Exercise a.
In the records below, copy out the lines starting with the line containing "Buttery [383, 122]" and going on through the line containing "Registration [295, 135]", keeping both of those lines. Leave the pictures out.

Document text.

* * *

Reflections on teaching the Great War

Final essays and projects have been marked. Grades have been submitted. The whirl of Christmas is past. Time to reflect on teaching the Great War online.

I have taught the Great War F2F. Here are some preliminary thoughts.

How did the online experience differ?

Obviously I did not meet students F2F, but I had an enormous amount of communication with them. I really poo-pooed the “getting to know you” exercise at the beginning of the semester, but it gave me enormous insight into who the students were, their expectations, and their level of prior knowledge. The weekly essays and discussions deepened this sense, much more than I have ever had with a larger classes. The personal, almost tutorial, nature of teaching an advanced class completely surprised me.

I was also surprised by the shear amount of work involved! I had plans for recording more video lectures, recorded conversations with subject specialists, and more group activities that simply never came to pass as there was not enough time. I hope to be able to add some of these in the next iteration of the class, but the students surely didn’t lack for work!

* * *

Task material.
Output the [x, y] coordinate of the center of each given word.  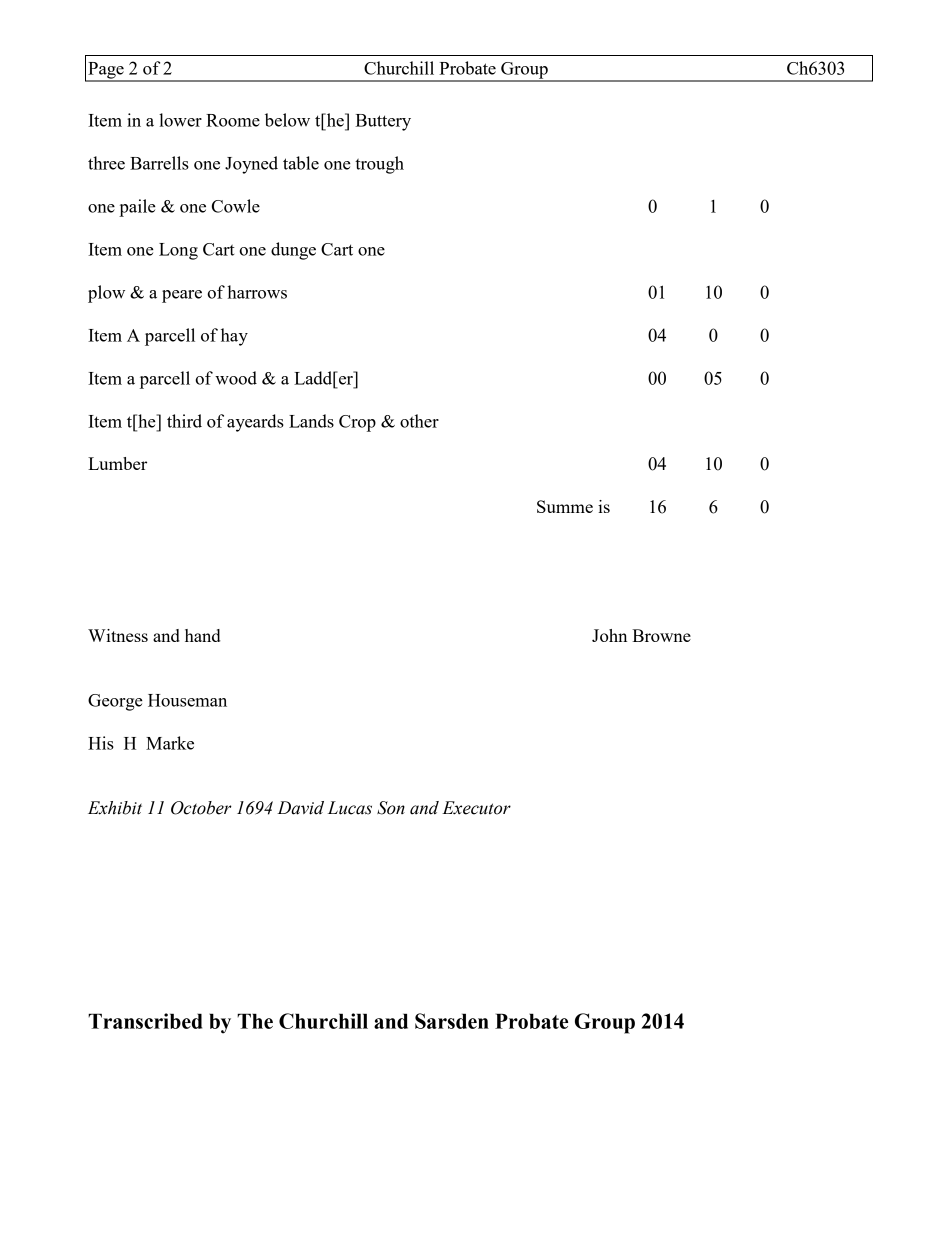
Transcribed [145, 1021]
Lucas [350, 808]
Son [391, 808]
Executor [476, 808]
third [184, 421]
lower [180, 120]
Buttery [383, 122]
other [419, 421]
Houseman [187, 700]
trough [379, 165]
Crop [357, 423]
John [609, 635]
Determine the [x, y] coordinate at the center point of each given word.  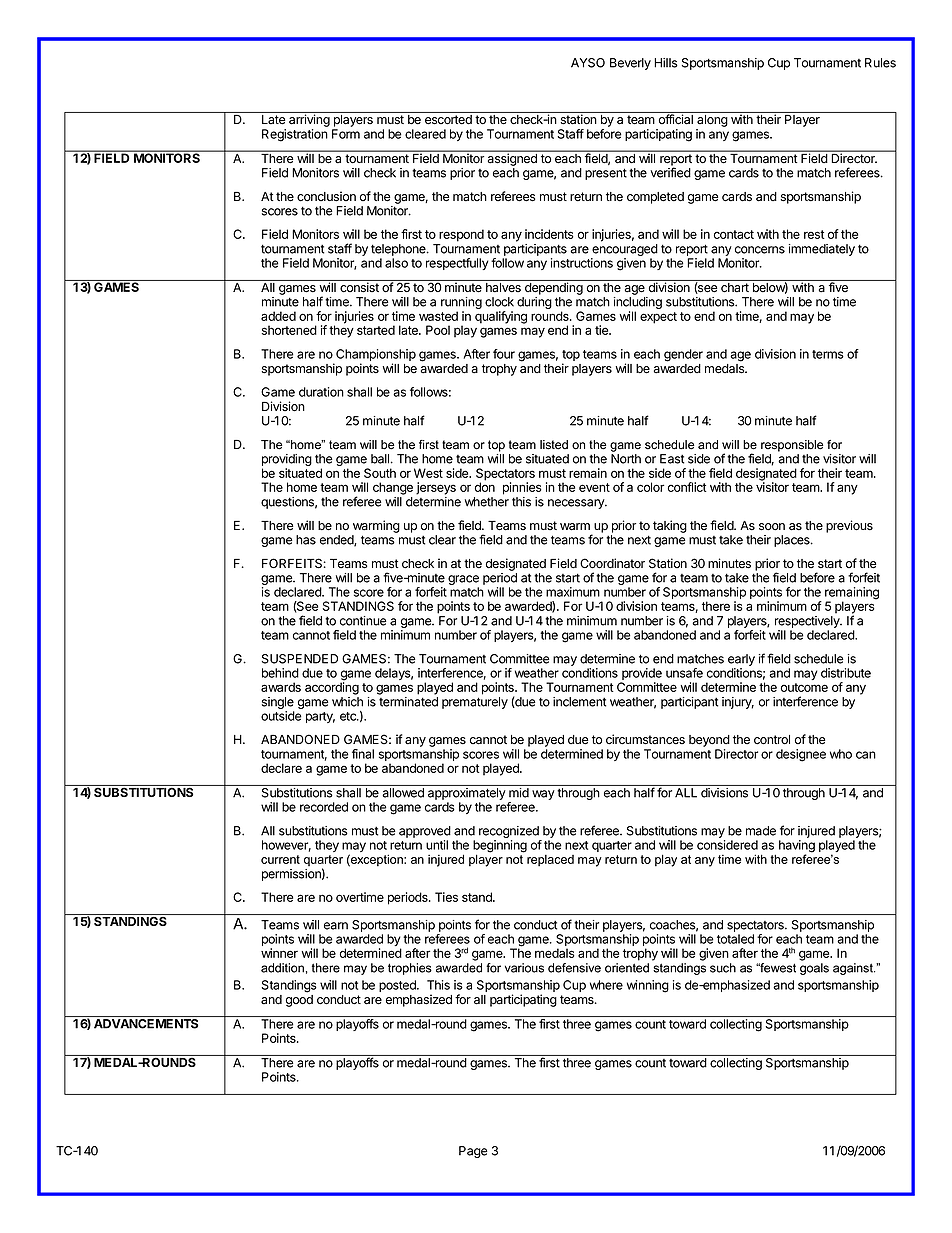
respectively [808, 622]
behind [280, 673]
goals [814, 969]
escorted [448, 119]
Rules [880, 63]
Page [473, 1152]
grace [463, 581]
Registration [295, 135]
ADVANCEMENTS [146, 1024]
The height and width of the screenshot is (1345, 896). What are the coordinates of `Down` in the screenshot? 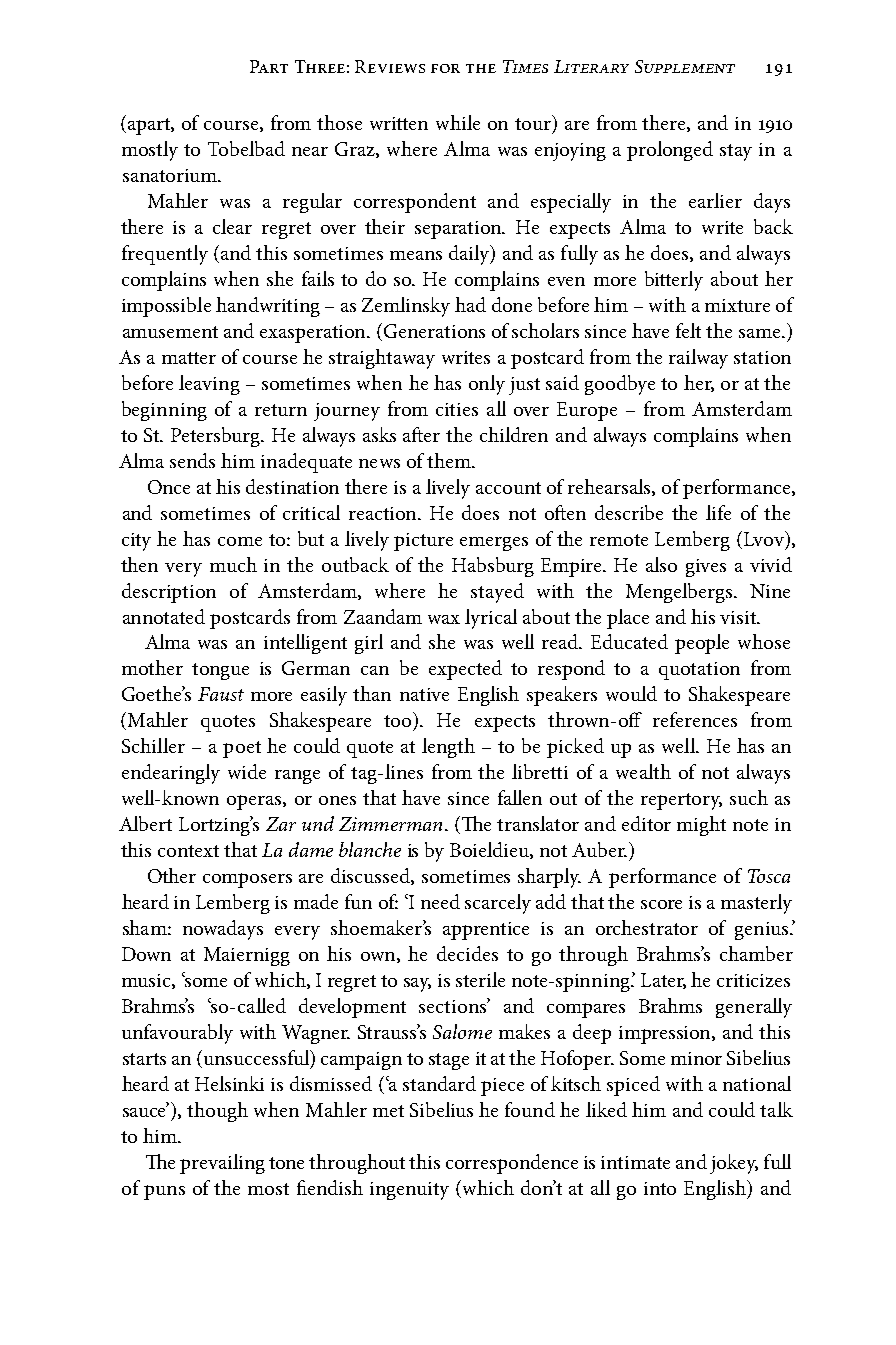 It's located at (146, 954).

* * *

Exercise b.
According to the reflections on teaching the Great War online, which planned additions never came to pass because there was not enough time?

Written answer a.
Buttery [383, 122]
other [419, 421]
Houseman [187, 700]
trough [379, 165]
Crop [357, 423]
John [609, 635]
Determine the [x, y] coordinate at the center point of each given word.  
respectively [808, 622]
behind [280, 673]
goals [814, 969]
escorted [448, 119]
Rules [880, 63]
Page [473, 1152]
grace [463, 581]
Registration [295, 135]

Written answer b.
More video lectures, recorded conversations with subject specialists, and more group activities.